Sono consapevole che al rientro a scuola molti di loro saranno andati a vedere, molti avranno sentito il rumore e le vibrazioni del crollo, la nostra scuola è a meno di un km in linea d’aria dal ponte, alcune delle famiglie conoscevano sicuramente qualcuno di chi ora non c’è più. Uno di loro ha frequentato le classi del nostro Istituto Comprensivo: una catastrofe famigliare. Un giorno la mamma di un mio alunno mi ha inviato un disegno, poi ho ascoltato un amico papà di una bimba di 9 anni, più tardi mi è capitato un post su FB di un genitore alle prese con la verità della tragedia da raccontare al figlio di 5 anni.

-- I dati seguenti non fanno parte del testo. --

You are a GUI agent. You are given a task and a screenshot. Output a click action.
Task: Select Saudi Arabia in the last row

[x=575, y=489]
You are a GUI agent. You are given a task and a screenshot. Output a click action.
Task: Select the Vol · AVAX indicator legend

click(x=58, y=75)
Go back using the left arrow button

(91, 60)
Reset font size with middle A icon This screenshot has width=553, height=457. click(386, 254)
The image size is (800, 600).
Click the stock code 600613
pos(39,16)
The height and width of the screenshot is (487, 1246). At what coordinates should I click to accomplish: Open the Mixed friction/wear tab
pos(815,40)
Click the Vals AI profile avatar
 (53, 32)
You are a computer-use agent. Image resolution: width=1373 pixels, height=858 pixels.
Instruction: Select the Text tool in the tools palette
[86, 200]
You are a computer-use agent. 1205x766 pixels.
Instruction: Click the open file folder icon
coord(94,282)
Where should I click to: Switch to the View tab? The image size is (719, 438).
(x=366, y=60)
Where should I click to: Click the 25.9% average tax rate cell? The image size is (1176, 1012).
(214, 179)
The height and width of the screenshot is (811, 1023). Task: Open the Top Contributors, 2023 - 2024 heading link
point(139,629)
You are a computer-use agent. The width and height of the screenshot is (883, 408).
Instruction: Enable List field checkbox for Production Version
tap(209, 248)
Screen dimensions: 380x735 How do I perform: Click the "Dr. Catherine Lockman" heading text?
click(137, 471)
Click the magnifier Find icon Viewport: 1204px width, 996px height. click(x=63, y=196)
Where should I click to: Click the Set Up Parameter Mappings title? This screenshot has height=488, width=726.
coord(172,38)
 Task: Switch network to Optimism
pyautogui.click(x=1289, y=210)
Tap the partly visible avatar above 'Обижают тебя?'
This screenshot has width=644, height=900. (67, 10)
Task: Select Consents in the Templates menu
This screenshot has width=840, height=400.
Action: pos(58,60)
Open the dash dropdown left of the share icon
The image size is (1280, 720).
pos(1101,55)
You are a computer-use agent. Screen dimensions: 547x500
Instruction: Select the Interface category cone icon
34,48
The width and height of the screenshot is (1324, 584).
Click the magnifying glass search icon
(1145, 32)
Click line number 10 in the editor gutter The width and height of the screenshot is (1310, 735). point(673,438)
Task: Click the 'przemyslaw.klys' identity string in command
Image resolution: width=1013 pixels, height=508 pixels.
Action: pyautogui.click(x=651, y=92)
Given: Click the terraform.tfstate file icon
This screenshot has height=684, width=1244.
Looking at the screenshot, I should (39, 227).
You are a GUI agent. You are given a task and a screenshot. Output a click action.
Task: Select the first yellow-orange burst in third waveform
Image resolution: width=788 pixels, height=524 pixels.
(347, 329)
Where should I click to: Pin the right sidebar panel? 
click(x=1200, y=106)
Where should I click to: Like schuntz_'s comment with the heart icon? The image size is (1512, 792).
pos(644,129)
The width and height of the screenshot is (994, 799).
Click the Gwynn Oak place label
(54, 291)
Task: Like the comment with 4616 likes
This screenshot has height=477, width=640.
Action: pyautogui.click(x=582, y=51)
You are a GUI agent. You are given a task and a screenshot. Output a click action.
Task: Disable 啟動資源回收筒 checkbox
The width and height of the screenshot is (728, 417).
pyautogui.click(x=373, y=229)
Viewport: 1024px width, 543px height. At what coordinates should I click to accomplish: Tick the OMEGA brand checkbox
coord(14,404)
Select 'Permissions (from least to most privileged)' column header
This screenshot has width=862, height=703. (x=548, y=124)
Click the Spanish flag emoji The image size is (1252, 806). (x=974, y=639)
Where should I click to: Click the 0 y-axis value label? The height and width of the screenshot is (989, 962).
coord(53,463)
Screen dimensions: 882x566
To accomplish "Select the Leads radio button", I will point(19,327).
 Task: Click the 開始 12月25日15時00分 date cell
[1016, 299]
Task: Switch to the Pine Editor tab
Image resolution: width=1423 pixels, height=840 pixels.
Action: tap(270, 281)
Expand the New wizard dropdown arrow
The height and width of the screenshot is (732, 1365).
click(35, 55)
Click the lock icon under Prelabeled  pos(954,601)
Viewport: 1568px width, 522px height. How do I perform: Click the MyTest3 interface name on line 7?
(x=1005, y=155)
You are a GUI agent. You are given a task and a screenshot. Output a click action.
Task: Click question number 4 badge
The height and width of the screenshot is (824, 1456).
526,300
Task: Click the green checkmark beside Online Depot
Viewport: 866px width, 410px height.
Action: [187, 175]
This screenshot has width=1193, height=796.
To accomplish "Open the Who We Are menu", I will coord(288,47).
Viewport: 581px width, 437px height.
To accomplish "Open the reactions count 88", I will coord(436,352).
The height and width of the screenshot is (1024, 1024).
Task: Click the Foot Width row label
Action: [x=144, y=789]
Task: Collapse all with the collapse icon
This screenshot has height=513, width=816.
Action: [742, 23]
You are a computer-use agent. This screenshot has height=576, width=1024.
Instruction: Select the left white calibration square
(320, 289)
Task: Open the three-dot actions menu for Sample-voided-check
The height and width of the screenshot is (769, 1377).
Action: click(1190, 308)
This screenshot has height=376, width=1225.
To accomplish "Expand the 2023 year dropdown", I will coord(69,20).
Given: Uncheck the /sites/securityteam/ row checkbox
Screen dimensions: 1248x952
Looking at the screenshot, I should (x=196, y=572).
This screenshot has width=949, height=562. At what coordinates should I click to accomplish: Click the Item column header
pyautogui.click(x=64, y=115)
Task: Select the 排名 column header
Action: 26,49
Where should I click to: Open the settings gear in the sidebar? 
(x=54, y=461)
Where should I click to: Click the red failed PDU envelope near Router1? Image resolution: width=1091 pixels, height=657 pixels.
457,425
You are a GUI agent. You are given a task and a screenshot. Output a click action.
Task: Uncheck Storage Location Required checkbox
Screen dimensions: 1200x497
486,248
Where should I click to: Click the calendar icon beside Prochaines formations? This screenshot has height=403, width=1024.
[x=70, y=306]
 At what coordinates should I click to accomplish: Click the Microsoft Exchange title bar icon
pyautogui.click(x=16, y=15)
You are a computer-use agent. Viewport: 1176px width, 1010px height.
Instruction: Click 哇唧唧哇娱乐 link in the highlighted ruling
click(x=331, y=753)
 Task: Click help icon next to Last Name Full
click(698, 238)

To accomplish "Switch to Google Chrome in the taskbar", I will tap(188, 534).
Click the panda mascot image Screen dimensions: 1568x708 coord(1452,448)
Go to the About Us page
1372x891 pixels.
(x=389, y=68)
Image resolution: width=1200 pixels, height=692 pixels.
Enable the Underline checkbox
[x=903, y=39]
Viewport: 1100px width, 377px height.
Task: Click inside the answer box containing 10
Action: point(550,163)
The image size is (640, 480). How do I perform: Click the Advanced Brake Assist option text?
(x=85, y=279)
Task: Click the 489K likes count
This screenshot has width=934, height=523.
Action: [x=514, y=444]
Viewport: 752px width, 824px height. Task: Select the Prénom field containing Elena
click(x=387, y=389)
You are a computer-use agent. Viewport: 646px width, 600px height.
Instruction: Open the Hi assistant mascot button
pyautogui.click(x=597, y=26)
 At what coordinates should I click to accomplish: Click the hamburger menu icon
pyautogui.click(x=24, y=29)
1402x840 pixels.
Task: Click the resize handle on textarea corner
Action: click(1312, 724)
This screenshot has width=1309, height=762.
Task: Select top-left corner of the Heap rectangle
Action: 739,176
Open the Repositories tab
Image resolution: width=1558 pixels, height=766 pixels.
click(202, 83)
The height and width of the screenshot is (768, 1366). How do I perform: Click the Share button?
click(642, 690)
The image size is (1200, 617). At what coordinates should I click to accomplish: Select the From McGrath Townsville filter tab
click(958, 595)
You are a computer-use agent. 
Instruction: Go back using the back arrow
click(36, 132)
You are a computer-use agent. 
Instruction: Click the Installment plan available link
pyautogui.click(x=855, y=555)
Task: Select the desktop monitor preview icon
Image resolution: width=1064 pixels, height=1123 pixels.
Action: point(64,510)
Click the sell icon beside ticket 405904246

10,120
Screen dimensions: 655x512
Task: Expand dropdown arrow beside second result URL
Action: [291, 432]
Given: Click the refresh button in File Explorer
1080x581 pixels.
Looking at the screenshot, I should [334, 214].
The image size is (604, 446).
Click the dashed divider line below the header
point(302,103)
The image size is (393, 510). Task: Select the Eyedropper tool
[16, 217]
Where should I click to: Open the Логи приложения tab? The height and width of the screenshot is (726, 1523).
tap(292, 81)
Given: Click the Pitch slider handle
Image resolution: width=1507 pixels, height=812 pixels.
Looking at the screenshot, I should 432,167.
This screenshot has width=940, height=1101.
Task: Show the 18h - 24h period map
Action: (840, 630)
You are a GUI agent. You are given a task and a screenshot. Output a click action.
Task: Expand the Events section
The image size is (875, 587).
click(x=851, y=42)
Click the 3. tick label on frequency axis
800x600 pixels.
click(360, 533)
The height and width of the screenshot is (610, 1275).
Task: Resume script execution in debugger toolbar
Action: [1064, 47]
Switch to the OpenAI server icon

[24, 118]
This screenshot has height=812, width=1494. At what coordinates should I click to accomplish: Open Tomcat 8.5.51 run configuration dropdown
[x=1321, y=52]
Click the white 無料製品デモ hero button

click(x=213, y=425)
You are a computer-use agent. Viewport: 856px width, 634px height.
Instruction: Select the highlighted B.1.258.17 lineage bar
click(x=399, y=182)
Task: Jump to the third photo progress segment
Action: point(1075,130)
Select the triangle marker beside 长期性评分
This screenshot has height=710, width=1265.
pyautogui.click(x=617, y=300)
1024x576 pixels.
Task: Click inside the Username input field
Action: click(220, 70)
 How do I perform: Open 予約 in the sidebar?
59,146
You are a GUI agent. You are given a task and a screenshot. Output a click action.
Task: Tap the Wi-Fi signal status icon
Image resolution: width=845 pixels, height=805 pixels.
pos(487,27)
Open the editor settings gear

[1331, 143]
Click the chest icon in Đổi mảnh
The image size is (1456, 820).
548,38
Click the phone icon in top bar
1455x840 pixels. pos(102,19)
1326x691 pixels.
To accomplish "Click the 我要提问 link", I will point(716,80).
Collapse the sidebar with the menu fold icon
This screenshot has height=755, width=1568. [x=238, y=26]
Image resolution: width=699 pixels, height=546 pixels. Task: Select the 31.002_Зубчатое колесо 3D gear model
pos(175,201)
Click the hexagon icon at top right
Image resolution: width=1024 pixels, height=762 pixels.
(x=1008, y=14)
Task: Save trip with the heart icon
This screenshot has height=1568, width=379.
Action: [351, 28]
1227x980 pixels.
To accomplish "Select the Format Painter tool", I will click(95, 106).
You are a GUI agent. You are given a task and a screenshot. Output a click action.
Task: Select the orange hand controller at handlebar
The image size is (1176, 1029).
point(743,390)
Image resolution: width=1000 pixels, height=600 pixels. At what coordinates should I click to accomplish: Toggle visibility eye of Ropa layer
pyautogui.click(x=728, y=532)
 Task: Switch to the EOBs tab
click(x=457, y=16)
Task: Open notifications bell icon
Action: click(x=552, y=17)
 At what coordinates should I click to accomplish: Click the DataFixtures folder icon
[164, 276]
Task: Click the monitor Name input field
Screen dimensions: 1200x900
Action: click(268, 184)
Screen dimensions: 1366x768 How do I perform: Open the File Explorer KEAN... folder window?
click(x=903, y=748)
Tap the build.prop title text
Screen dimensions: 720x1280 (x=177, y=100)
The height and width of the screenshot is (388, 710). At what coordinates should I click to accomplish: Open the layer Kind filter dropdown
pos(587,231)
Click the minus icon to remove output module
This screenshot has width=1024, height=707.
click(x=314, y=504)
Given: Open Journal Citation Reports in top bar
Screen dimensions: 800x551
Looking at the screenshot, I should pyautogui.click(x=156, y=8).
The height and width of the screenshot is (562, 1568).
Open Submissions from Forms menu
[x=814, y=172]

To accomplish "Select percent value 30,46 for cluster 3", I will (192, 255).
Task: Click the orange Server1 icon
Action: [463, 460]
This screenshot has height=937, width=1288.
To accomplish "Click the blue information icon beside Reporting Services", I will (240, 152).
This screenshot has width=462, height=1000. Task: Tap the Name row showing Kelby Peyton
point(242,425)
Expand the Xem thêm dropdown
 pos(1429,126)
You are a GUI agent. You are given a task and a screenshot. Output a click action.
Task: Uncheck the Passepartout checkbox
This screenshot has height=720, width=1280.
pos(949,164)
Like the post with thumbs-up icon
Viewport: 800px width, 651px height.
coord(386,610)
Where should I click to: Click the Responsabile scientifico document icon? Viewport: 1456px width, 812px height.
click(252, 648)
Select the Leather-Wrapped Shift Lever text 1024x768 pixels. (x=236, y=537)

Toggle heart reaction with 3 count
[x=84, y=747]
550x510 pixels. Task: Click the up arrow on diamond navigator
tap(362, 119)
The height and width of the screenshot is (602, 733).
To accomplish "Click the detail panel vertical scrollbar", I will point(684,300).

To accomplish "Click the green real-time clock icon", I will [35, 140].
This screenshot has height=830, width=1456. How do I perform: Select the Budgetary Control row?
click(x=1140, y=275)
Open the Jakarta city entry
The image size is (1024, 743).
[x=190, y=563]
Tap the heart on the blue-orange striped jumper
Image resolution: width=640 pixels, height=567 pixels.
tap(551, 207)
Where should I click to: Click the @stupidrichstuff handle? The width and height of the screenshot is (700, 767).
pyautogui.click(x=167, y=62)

Ora i/le bambin* parlano poco, sono silenzios*, ma molto attent* a quello che diciamo noi, quello che guardiamo e che commentiamo, stiamo attent* a non raccontar loro delle bugie! I bambini e le bambine hanno la mente più aperta della nostra, cerchiamo di non sbarrargliela con pietose storielle pensando di farli soffrire meno. La morte è ancora lontana per loro, non fa ancora male, il dolore lo impari con il tempo, quando ci sbatti dentro.
Ho realizzato nei miei pensieri che sarà proprio una “patata bollente” per noi maestr*; non perché sia brutto, non perché sia doloroso, ma soprattutto perché sarà importante e giusto parlarne con i/le nostr* alunn*. Condividere con loro ciò che hanno visto, accogliere le loro domande, essere pront* a dare risposte, anche a quelle più scomode, perché non ci sarà solo un ponte da ricostruire, ma la fiducia nei “grandi”, nelle cose che fanno per loro; bisognerà esorcizzare la paura insieme, fare ancora più rete e condividere le emozioni.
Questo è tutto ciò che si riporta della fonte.